Rightly or not, Alan Ginsberg himself has been seen as the problem for and not the solution to TechCity’s successful integration into the Ulster County economy. To say local government has lost patience with Ginsberg would be an understatement. “Alan Ginsberg has held Ulster County hostage for over a decade, and he had made it clear that he has zero regard for the future of our community, our taxpayers, or the environment,” said Pat Ryan last week. He expressed relief that “the days of Ginsberg thwarting our economic potential are almost behind us.”
The regulatory ball keeps rolling. The Superfund law being applied in the situation doesn’t wait for the exhaustion of all legal processes. Federal resources are made available to contain and remove asbestos in named TechCity buildings and to remove the large piles of debris containing asbestos. “EPA is advancing its work to address the more immediate threats, while continuing its efforts to ensure that the property owner and operator permanently address the remaining asbestos hazards, including the piles,” Pete Lopez was quoted as saying last Wednesday.
According to the regional EPA office, Don Graham, a federal on-scene coordinator, has been appointed to lead the EPA response at TechCity. Emergency measures may begin in about a month. Graham will oversee the demolition and removal of one small building on the east side of Enterprise Drive, the sealing and securing of a larger structure next to it, and the sealing and securing of the debris piles left over from “the botched demolition” of a third building nearby.
At last Wednesday’s TechCity press conference, Ulster County executive Pat Ryan stood in front of a portable podium in one of the cavernous spaces on the west side of Enterprise Drive where the county government is completing foreclosure of the large buildings once used by Bank of America for a tax-processing operation.

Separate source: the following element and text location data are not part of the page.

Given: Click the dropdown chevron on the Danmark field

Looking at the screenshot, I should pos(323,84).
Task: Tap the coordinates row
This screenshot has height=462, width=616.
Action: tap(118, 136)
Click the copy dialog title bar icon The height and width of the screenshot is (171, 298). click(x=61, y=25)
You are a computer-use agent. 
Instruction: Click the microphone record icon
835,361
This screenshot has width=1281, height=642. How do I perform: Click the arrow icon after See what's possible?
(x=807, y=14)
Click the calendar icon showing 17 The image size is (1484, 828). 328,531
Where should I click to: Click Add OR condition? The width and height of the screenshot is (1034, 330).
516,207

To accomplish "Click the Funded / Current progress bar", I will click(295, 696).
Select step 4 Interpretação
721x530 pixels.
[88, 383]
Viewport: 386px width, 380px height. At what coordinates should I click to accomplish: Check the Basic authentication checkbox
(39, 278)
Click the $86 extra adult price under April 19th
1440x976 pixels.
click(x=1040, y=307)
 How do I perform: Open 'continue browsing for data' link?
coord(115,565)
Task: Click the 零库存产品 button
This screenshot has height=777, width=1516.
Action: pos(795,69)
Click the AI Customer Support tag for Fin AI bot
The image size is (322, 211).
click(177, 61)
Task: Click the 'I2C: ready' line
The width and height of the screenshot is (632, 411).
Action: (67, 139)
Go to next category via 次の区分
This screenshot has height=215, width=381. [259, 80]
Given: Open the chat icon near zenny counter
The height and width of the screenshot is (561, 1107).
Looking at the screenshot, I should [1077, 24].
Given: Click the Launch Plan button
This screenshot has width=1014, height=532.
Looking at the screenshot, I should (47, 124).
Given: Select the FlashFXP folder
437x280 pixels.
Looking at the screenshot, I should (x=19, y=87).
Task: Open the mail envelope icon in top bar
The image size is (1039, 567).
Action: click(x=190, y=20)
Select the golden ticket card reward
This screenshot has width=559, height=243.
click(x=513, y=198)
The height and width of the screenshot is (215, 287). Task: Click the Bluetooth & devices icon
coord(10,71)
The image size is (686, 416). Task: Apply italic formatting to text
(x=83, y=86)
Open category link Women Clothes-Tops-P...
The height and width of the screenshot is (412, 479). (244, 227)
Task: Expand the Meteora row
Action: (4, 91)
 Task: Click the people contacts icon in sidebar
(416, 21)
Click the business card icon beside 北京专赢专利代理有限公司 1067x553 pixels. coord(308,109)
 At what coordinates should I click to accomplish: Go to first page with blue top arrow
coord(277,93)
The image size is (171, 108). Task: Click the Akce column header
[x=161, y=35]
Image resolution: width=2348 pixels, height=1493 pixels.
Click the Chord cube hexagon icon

The west-side portion now controlled by the county includes not only the structures but also 82 acres of rich farmland once part of the Boice dairy operation.
It’s been 65 years since IBM built its Kingston facility and 25 years since IBM abruptly closed it.
In 2014 The Friends of Historic Kingston published a proud homage to the accomplishments of the facility called Kingston: The IBM Years. “Over the 43 years that the Kingston plant and engineering laboratory were operational, significant discoveries were made and projects developed by its employees that affected the world at large: the SAGE air defense system that could identify any hostile air attacks, the SABRE airline reservation system, the FAA nationwide aircraft control system, and the first interactive displays and software systems that over time would allow individuals to use computers the way we do today.”
Once completely severed from Alan Ginsberg’s control, how will the once-7,100-worker TechCity former industrial campus contribute substantially to Ulster County’s economic development? Or will the once-2.5-million-square-foot facility remain in the post-Ginsberg period a nostalgic but obsolete relic of a bygone era, a white elephant of a property ill-adapted to efficient conversion to service in a modern economy?
We don’t know. The proof will be in the pudding.
“I am relieved to see that there is action being taken on the most valuable asset to our community,” said a message from county legislator Brian Cahill, who lives near the site. “My neighbors and I have held out hope for two decades that this important parcel would make the turn and again become the once-bustling, economy-boosting engine that it can be.”
There’s always the possibility that a single large employer will swoop in and transform TechCity to its former glory in a new form. But that’s unlikely. The Young/Sommer LLC letter assesses that possibility from Ginsberg’s perspective. “Given the age of the existing structures, the real-property tax and regulatory obligations,” it said, “it is not practicable that the site could be redeveloped by a private party (other than an Amazon) without government assistance and cooperation.” Substantial governmental inducements will be necessary prior to redevelopment.